What makes us humans is our ability to signify, to create meaning, to accumulate it and to shape memory. Meanings are fundamental tools to the individual and collective creation of reality: they produce a common field through which we communicate, think, easily navigate the world and to exist.
Bonis Bona, Malis Mala - Nicola Lorini
Curated by Azzurra Pitruzzella
January 23 - February 25., 2018.
t-space, Milan
Historical research has an essential role in the creation of meanings: it selects, elects winners and losers, joints facts creating a post-hoc linear and rational logic. It establishes a fixed and vertical order to contain and digest meanings and, immobilising them, makes them finite, tangible and stable, like pillars. They are, instead, fragile and arbitrary, they go through walls, like fluids.

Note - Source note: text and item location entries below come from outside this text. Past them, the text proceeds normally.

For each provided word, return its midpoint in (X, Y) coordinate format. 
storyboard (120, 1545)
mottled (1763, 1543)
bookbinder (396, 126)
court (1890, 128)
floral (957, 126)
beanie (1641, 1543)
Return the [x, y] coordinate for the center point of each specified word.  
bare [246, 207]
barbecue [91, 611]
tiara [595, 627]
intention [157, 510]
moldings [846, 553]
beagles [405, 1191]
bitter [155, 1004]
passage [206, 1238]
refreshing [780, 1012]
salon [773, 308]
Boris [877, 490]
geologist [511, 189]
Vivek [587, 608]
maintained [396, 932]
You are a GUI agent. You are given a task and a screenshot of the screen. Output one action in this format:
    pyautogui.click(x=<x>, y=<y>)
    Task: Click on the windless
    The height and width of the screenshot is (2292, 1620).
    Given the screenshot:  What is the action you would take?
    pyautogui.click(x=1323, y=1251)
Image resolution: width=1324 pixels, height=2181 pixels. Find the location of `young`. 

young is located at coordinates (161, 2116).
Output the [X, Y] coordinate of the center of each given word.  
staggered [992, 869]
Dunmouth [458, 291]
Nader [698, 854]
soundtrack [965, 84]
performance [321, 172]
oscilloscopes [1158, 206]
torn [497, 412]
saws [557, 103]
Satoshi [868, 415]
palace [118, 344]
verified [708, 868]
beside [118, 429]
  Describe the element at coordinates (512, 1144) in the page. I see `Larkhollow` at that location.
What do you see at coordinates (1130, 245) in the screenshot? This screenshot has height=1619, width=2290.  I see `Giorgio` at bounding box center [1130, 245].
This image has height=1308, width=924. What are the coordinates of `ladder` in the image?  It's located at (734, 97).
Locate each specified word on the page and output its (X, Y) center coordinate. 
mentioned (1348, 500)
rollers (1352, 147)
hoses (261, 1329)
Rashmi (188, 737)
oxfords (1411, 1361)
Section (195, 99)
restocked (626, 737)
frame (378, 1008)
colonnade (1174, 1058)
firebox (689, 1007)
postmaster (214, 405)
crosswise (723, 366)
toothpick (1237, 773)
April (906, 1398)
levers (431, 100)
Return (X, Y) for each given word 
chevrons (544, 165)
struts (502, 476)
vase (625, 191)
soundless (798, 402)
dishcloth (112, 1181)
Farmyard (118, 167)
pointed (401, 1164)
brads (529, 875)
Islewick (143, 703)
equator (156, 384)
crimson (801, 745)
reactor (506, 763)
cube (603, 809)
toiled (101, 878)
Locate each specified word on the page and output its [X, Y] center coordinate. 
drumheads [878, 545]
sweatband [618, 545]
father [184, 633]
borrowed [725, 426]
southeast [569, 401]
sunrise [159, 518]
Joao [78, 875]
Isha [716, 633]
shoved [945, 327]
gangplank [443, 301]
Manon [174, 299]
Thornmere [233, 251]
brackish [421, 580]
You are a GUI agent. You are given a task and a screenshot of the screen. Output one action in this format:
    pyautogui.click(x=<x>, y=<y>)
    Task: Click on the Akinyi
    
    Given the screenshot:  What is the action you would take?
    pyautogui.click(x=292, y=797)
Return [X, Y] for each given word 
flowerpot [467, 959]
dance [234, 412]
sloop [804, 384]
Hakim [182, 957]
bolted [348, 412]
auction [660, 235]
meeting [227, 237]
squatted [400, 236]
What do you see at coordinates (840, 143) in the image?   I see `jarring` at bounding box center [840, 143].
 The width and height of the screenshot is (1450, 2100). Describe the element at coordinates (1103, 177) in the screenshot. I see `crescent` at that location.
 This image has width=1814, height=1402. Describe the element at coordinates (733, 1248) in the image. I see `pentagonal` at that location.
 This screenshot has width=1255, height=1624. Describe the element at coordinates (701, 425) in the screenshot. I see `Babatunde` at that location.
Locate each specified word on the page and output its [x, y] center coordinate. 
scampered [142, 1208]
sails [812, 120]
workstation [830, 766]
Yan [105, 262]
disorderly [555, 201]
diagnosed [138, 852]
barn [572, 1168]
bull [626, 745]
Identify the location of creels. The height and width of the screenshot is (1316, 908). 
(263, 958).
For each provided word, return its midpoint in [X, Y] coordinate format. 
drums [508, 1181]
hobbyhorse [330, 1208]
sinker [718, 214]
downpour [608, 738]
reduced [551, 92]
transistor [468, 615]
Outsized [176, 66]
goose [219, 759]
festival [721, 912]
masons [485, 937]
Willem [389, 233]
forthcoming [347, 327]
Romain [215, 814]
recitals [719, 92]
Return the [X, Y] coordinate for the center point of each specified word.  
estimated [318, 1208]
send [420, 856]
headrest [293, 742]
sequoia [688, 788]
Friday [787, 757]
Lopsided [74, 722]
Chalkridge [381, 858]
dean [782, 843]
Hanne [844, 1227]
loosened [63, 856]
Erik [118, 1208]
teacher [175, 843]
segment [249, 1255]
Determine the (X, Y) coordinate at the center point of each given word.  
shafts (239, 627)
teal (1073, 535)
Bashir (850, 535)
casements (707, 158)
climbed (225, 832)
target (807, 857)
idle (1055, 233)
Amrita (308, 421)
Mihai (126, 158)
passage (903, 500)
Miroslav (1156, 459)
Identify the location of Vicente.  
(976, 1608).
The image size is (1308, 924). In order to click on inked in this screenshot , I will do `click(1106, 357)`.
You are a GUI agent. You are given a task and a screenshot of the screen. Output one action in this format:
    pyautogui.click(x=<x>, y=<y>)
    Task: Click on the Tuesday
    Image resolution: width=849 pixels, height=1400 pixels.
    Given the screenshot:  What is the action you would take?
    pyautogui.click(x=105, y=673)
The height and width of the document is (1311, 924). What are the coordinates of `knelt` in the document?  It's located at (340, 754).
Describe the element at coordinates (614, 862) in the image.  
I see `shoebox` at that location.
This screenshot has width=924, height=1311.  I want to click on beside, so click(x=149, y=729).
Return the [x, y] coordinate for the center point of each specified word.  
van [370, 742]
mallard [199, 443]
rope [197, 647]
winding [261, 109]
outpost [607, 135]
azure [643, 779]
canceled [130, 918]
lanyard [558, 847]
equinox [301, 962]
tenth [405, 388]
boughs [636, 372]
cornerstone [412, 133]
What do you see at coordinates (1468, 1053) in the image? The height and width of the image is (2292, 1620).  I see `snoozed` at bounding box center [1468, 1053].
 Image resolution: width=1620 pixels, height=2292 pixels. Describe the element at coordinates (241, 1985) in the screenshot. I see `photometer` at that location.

The irruption of the digital method has undermined and questioned the verticality and stability of meanings of the traditional historical research: the limitlessness of the accessible information, its coexistence and the absence of spatial and temporal boundaries, weaken its rigidity which, in the internet, acquire limitless possibilities and create infinite possible connections.
Bonis Bona, Malis Mala is a show that strains the linearity, completeness and verticality on which traditional historiography lies. Historical elements like archaeological remains, sculptural pieces and commemorative monuments are analysed through an approach inspired by digital culture that introduces empathy, fluidity and horizontality, limitlessness and coexistence of information as research criteria. Here meanings are dismembered, become unrecognizable and fragmentary, free themselves from the fixed logic in which they have been forced and go back to their primary fluidity.
The exhibition features ceramic and sand sculptures mixed with production waste pieces. They are inspired by pre-Columbian archaeological remains, sculptural elements from the Monumental Cemetery of Milan, mythical Japanese figures masks, all elements originally pregnant of symbolism from which they are emptied and made available to absorb new meanings. The collocation of the pieces in the space does not follow a hierarchic order they, in fact, are all places on the same semantic level and, taken out of context and nature, create new and infinite energy circuit where they can exist and signify.
Nicola Lorini (b. 1990, Como) is an artist and researcher based between London and Milan. He works across sculpture, installation and lens based media, in an ongoing negotiation between empathic behaviours and archaeological metaphors. Often working with culturally charged artefacts and symbols, he pairs diverse points of inspiration to instigate a dialogue between material production and the interpretation and transmission of information. Nicola Lorini received his MA in Fine Art from Central Saint Martins College of Art and Design and his recent exhibitions include: 2018, Metadata, Lethaby Gallery, London, curated by the Bilderfahrzeuge Project (Warburg institute); 2017, And The Horizon Was Dying Over the Tourist, Republic Gallery, London, curated by Federico Sargentone; Take me Out (with Bora Akinciturk), 97 Graham Road, London, curated by STIMULI; Annihilation Event Prototype (Tate Exchange), Tate Modern Switch House, London, curated by Louisa Minkin and Elizabeth Wright; Distributed Monuments, Geddes Gallery, London, curated by Naomi Ellis; Taiyr (with Fatima Bianchi), Ex Chiesa di S. Pietro in Atrio, Como, curated by Davide Giannella.
Azzurra Pitruzzella (b. 1990, Agrigento) is an independent curator that divides her activity between London and Italy. After graduating in Philosophy and the University of Catania, in 2017, she concluded a MA in Culture Criticism and Curation and Central Saint Martins in London. Some of her projects include: “Heritage: a User’s Manual” at the Southbank Centre in London and “Self/Control” at Punctum gallery. Her upcoming projects include an artists’ residency at the archaeological park of Scolacium in Calabria, Italy, next September. Born and raised in Agrigento, the city of the valley of temples, Azzurra has always been fascinated by archaeology. Her research, in fact, engages themes like the mechanisms behind the persistence of historical memory in the present and, above all, in the contemporary mind, influenced and accelerated by the digital.